= To do =
Extract every line of the items below that contains the string "Open", copying each line unchanged.

= Record excerpts =
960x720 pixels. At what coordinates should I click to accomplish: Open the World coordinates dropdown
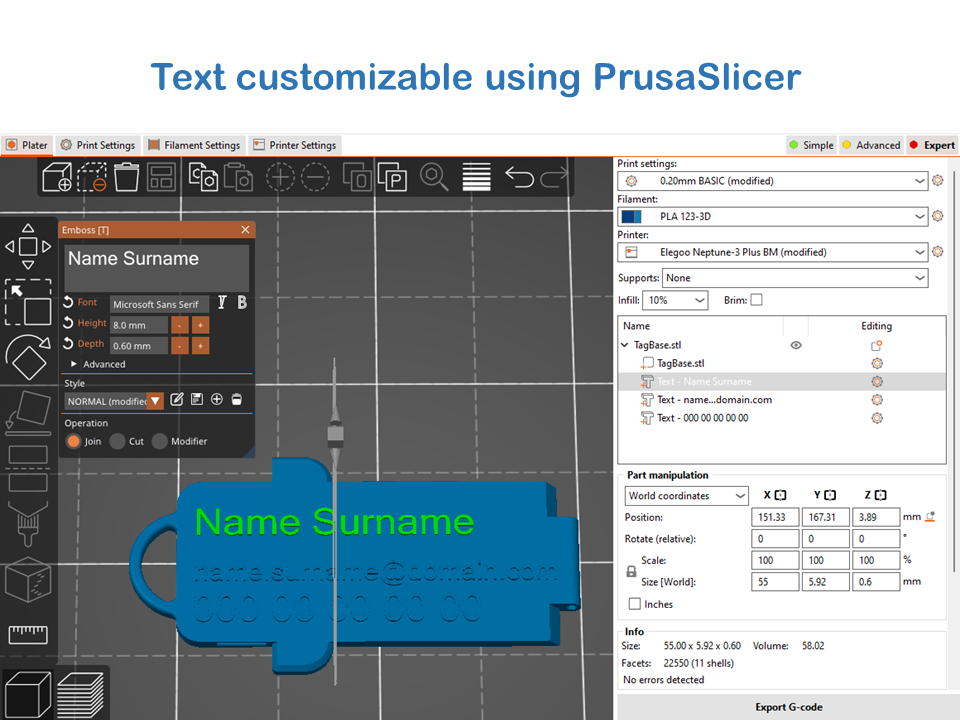[686, 496]
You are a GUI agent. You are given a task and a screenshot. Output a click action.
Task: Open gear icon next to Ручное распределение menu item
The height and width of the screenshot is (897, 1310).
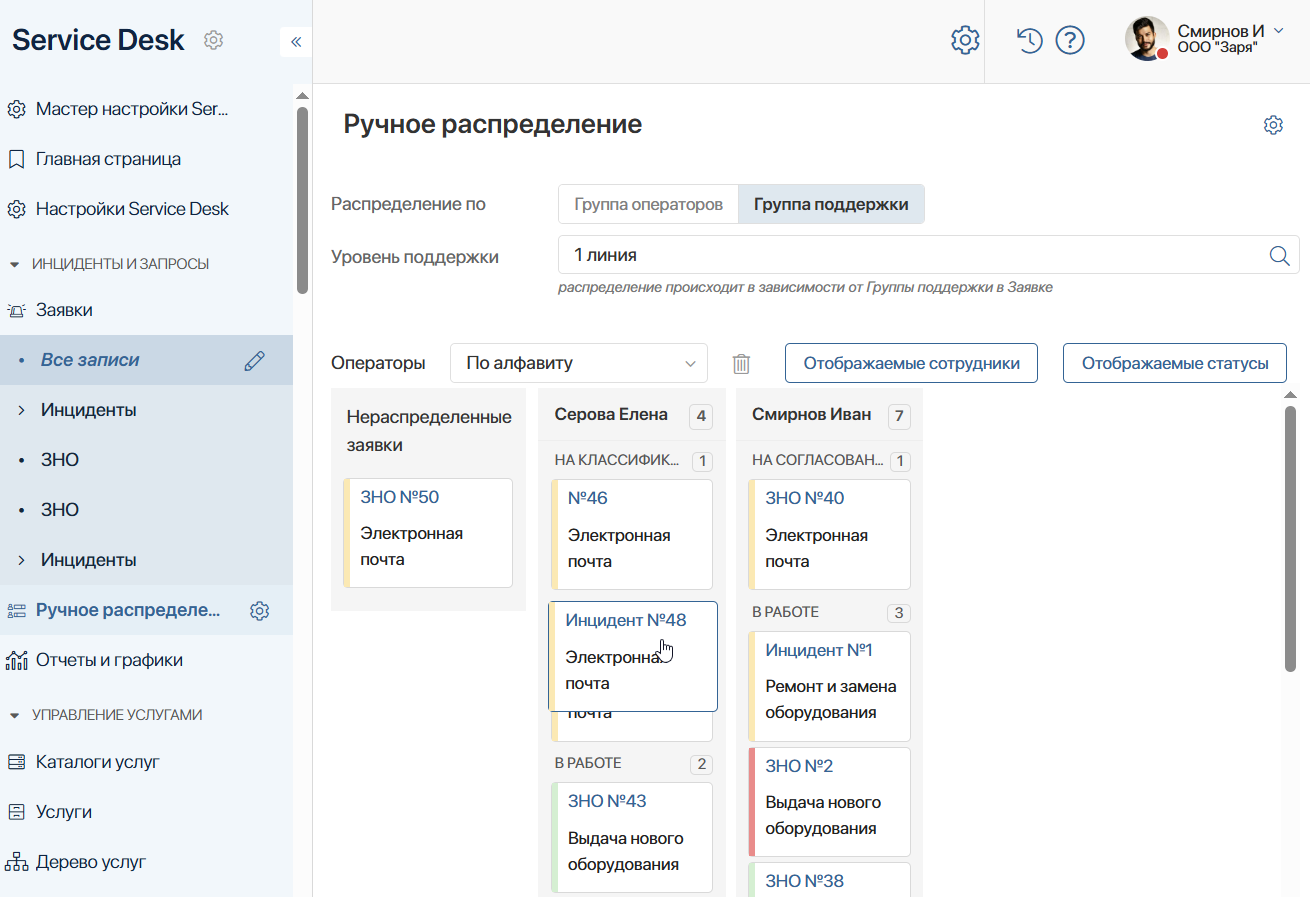(x=260, y=611)
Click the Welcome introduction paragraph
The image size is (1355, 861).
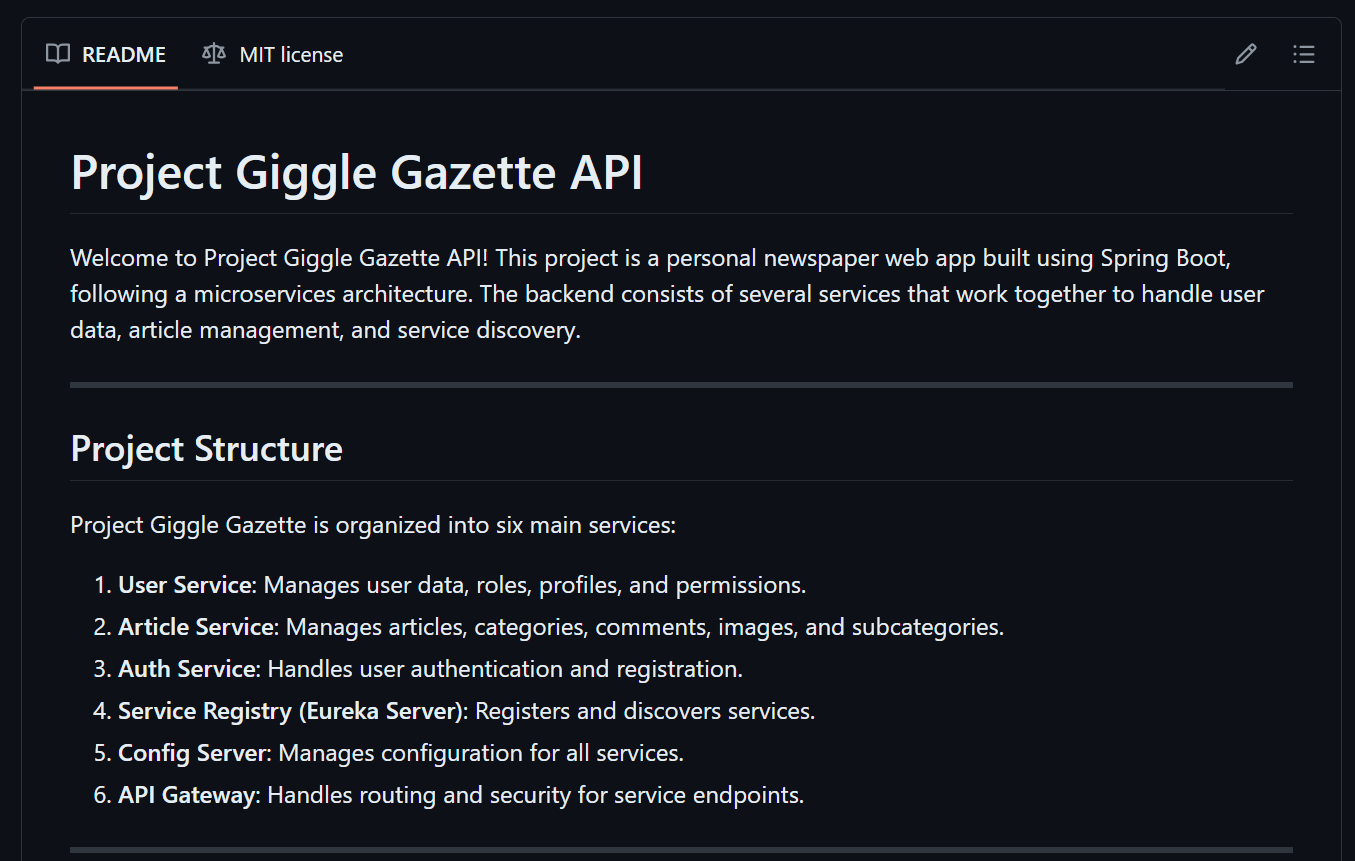(x=667, y=294)
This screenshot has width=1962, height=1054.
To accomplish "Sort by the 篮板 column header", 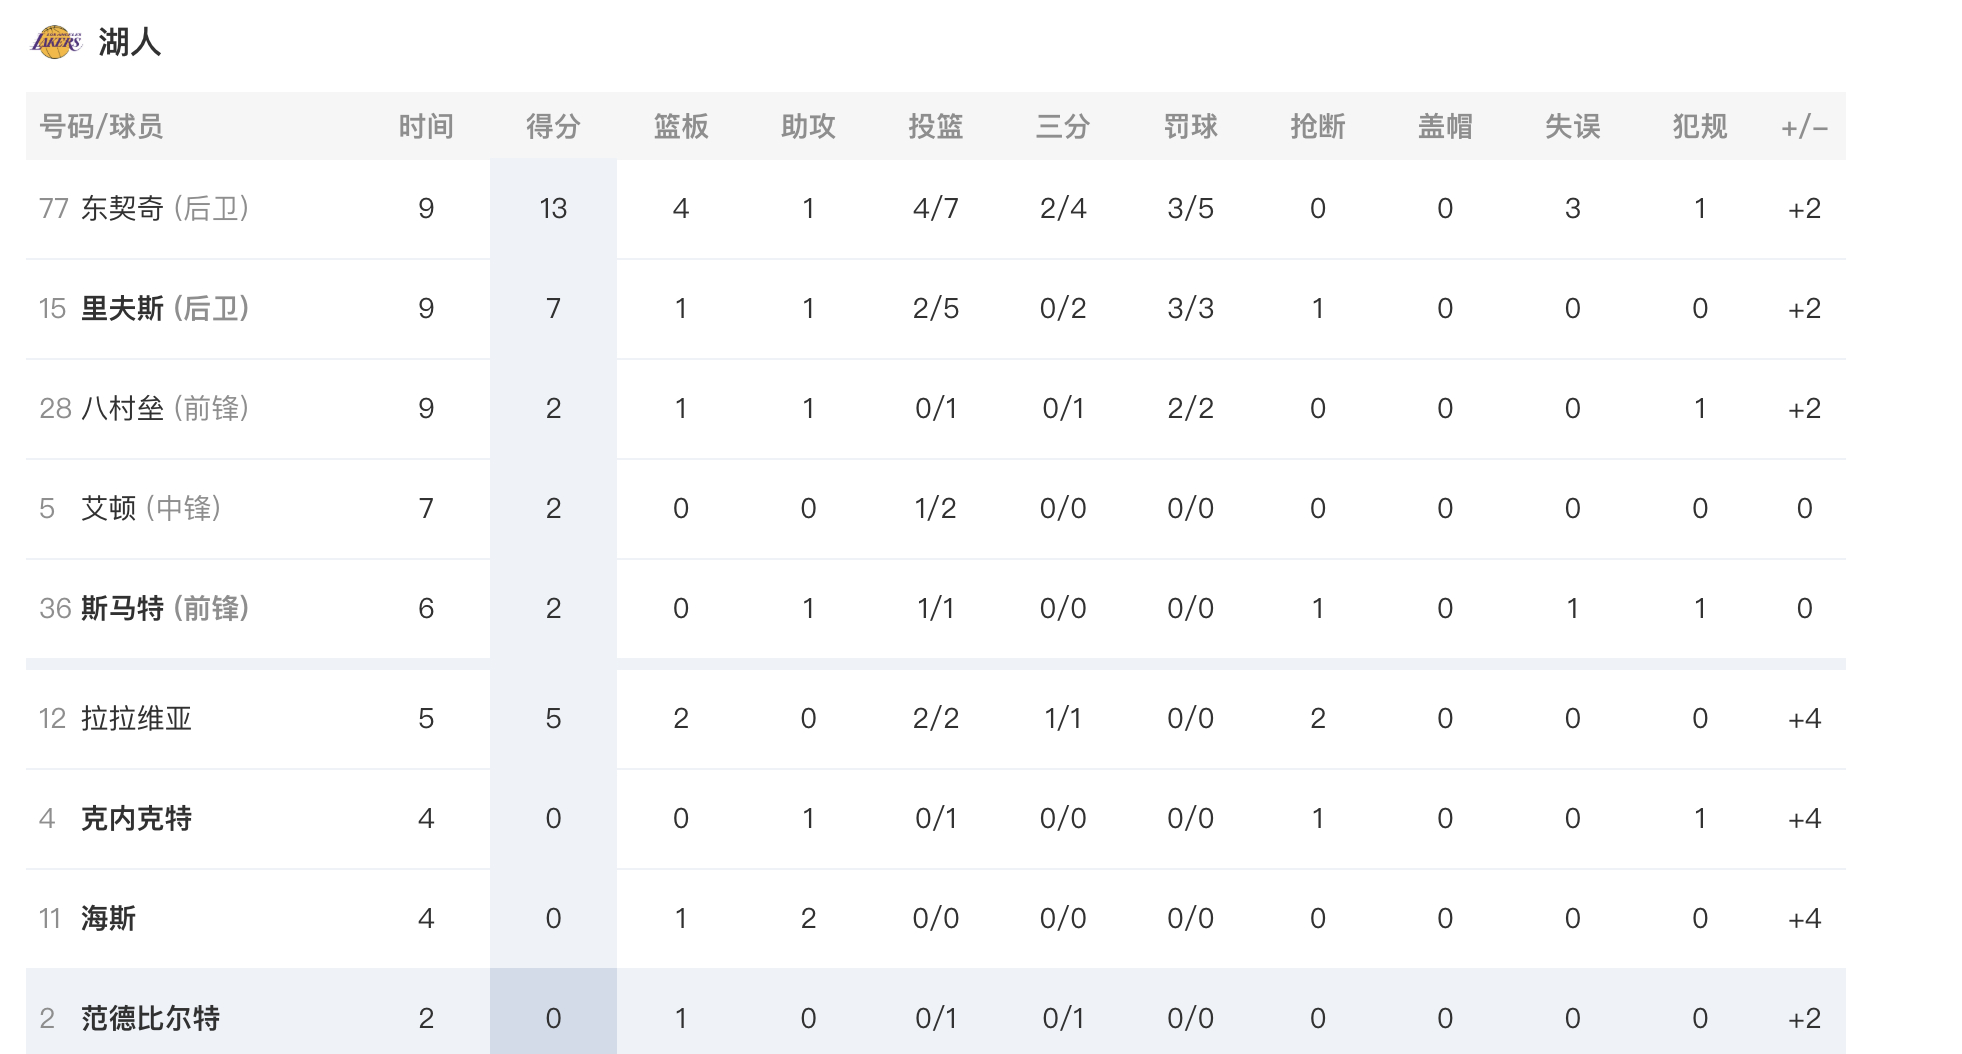I will [681, 126].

= In response =
960x720 pixels. At what coordinates should I click to accomplish: Open the World coordinates dropdown
Task: Open gear icon next to Ручное распределение menu item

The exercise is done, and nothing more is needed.